_Selected text_.
↓↓↓
[Sept. 2021] After having the first wonderful meal in Florence, Italy, even though we were full and drowsy, we hurried to visit the baptistery of the Duomo, which we had reserved.
I’ve seen the Duomo in Florence many times, but when I went out to the Duomo Square, I could not help myself saying “wow”.
In addition to its beautiful appearance, its size is amazing.
Once upon a time, when I was young and energetic, I had a hard time climbing to the top of the dome and bell tower of the Duomo, but since I had never been in the baptistery, we decided that seeing it would be the highlight of sightseeing this time.
We arrived at the entrance of the baptistery a little later at 3:15 of the reservation time, but the person in charge said, “The museum will close first, so please go there.”
This ticket was a combination of the baptistery and the Museo dell’Opera del Duomo.
The museum is behind the Duomo and we found it without any difficulties.
This museum is said to have a history dating from 1891, but it has recently been refurbished and has a modern feel.
On one side of the stylish corridor, the names of the people involved in the construction of the Duomo, Giotto’s Bell Tower and the Baptistery were engraved.
Sculptures are collected in the large room on the ground floor, and the original of the famous “Gate of Paradise” in the baptistery is also here.
The gate on the baptistery is now a replica.
The reason for the “Gate of Paradise” is that it was so wonderful that Michelangelo called it that way.
It’s gold, but it’s not made of gold, it’s gold-plated, and the material is copper.
↑↑↑
_What you have to do_.
Copy the account of visiting the Florence Duomo word for word, the stretch from "[Sept. 2021] After" through "sightseeing this time.".

_Data extract_.
↓↓↓
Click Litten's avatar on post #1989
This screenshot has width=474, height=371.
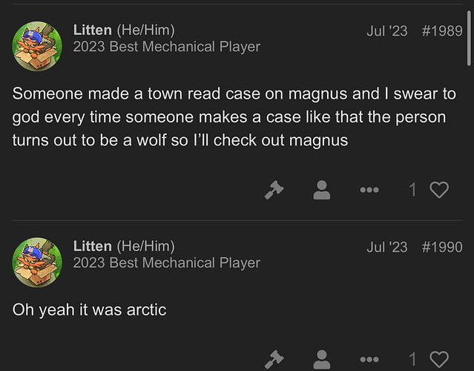(x=37, y=45)
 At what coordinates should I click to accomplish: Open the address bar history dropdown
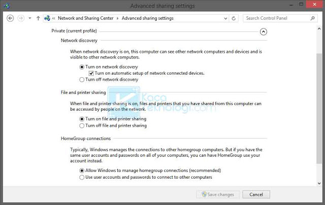(224, 18)
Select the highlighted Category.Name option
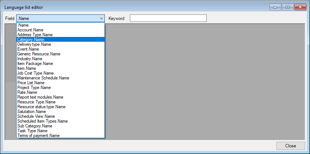Viewport: 310px width, 154px height. tap(31, 40)
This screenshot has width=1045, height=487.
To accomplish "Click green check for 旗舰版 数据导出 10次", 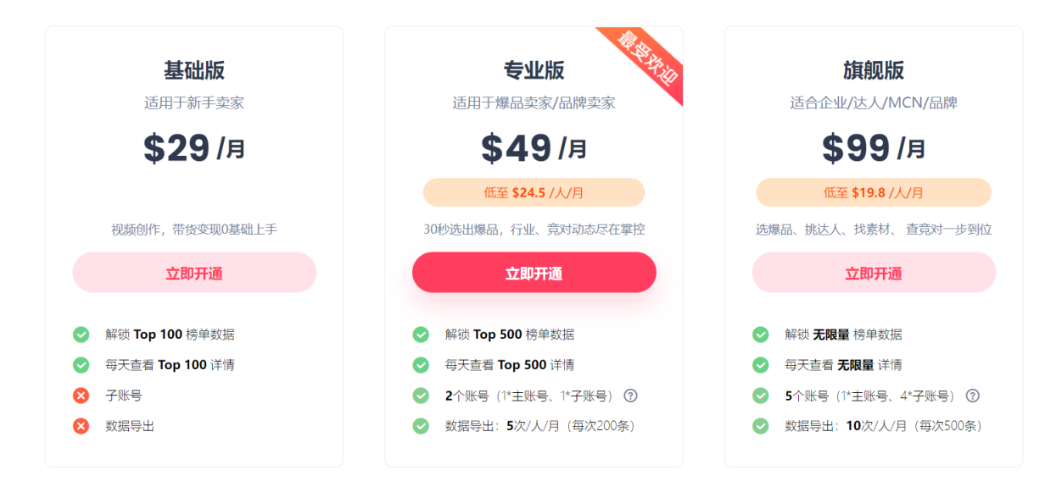I will pos(761,426).
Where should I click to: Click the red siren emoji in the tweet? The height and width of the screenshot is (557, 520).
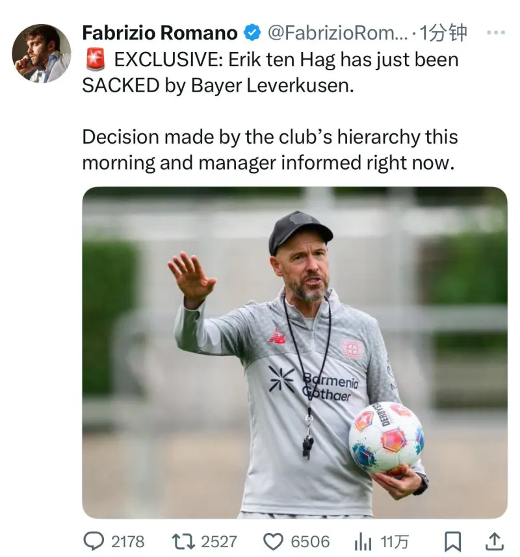95,60
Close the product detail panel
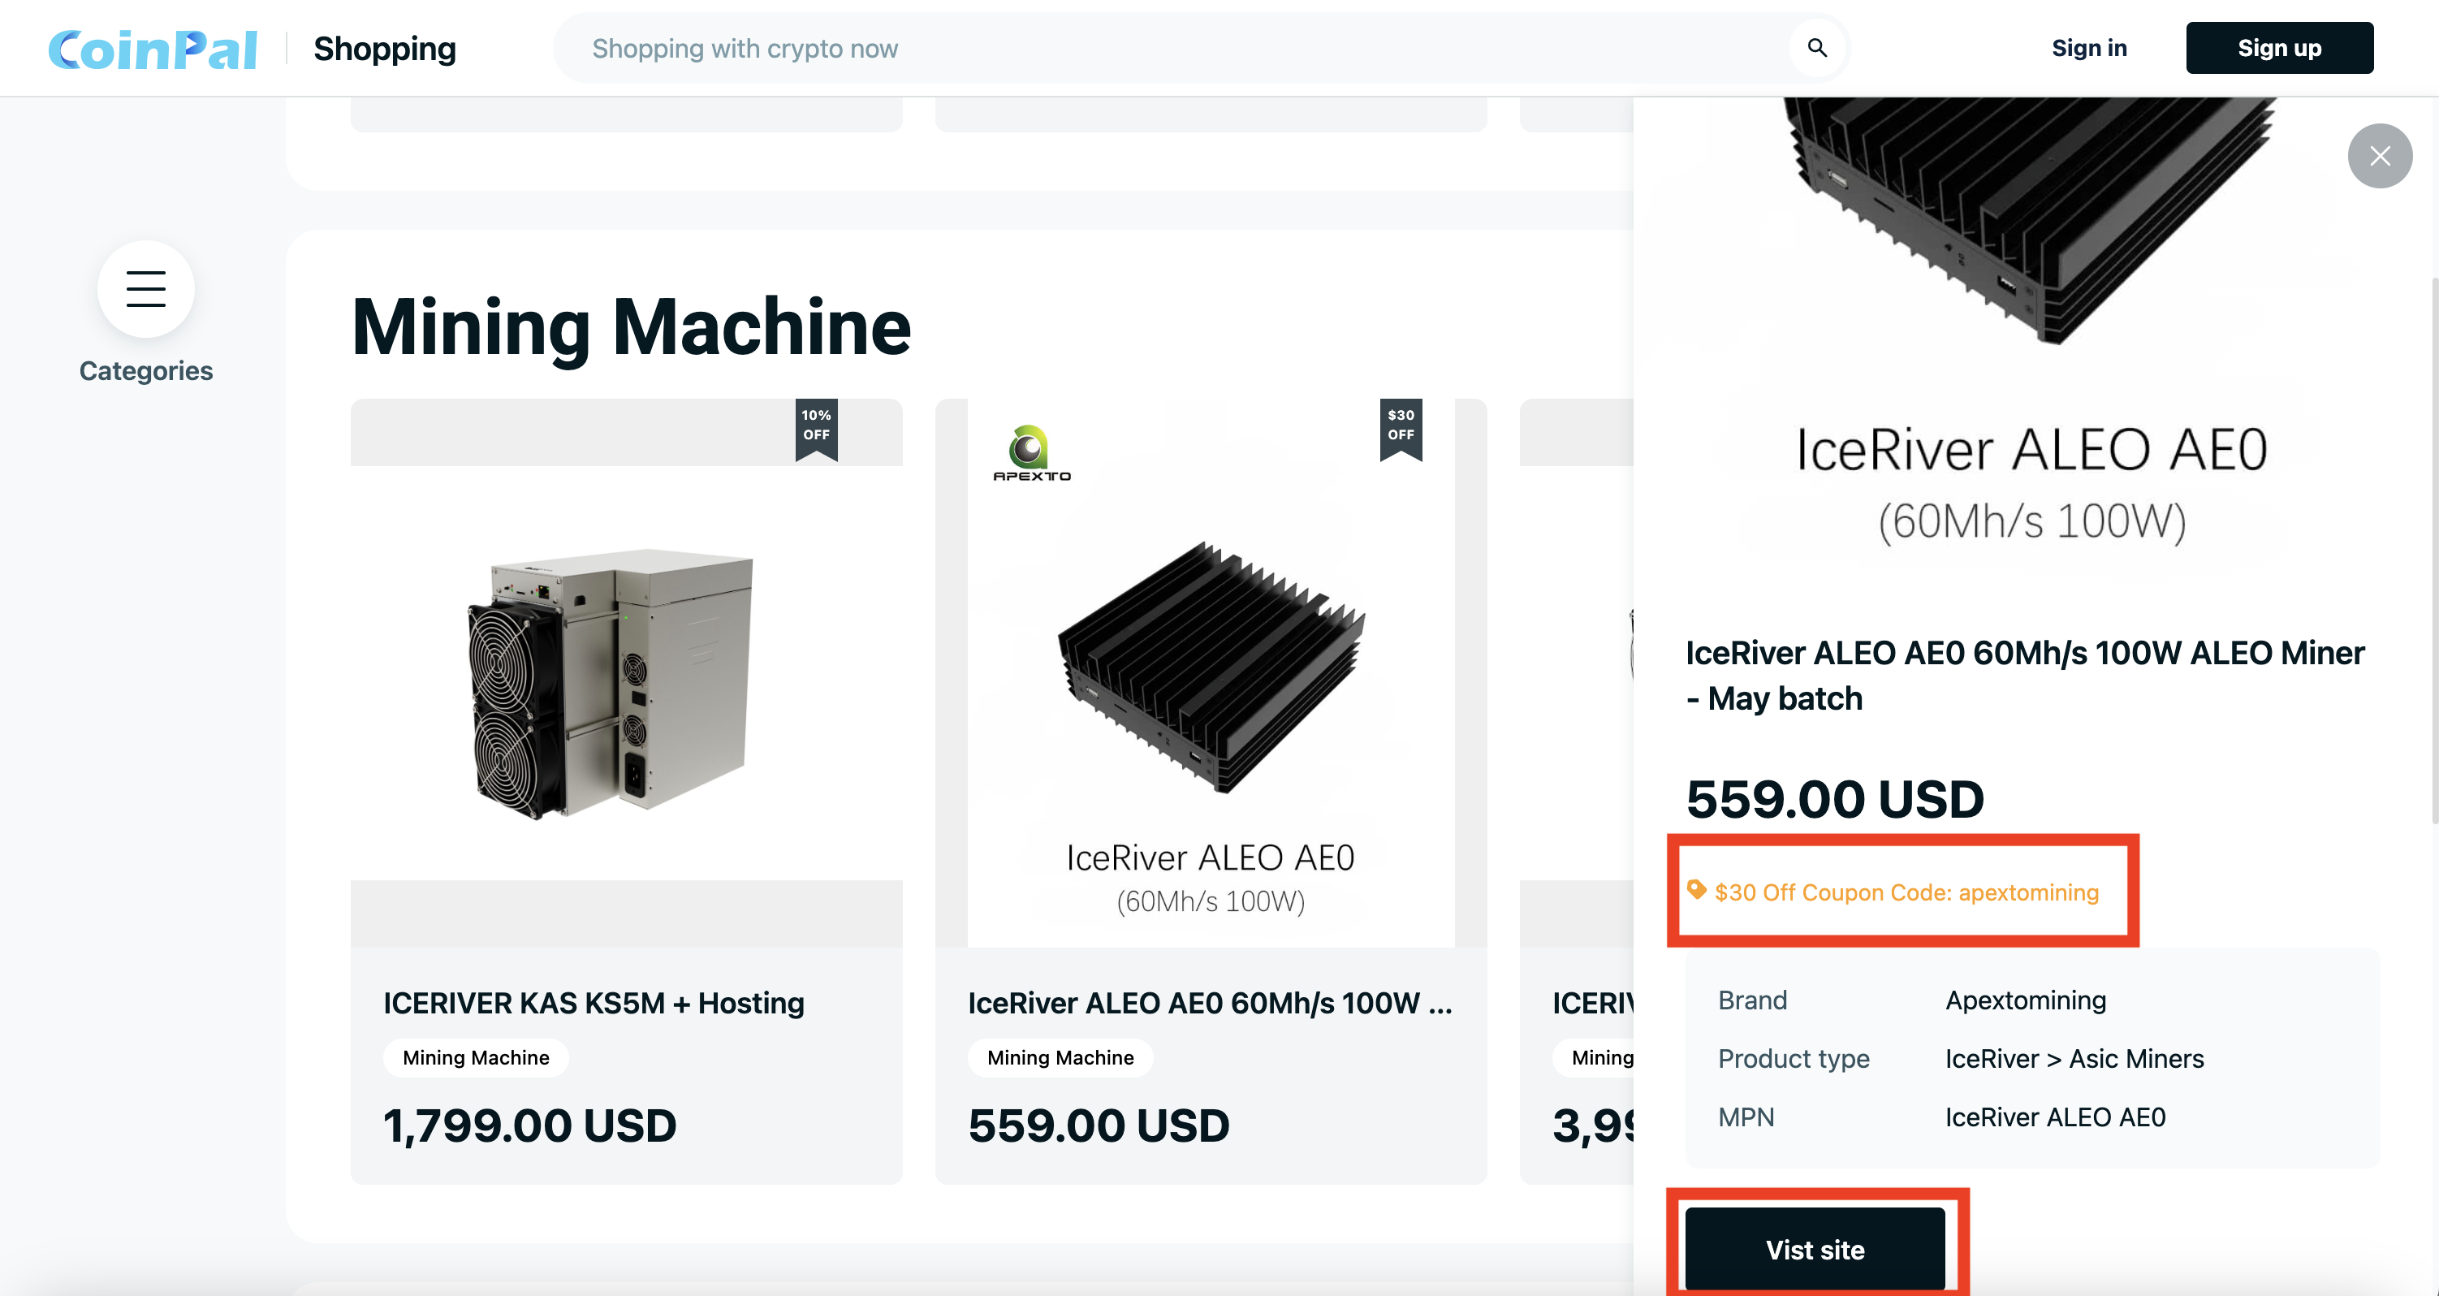Screen dimensions: 2439x1296 [2378, 156]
↑↑↑
_Finished task_.
[Sept. 2021] After having the first wonderful meal in Florence, Italy, even though we were full and drowsy, we hurried to visit the baptistery of the Duomo, which we had reserved.
I’ve seen the Duomo in Florence many times, but when I went out to the Duomo Square, I could not help myself saying “wow”.
In addition to its beautiful appearance, its size is amazing.
Once upon a time, when I was young and energetic, I had a hard time climbing to the top of the dome and bell tower of the Duomo, but since I had never been in the baptistery, we decided that seeing it would be the highlight of sightseeing this time.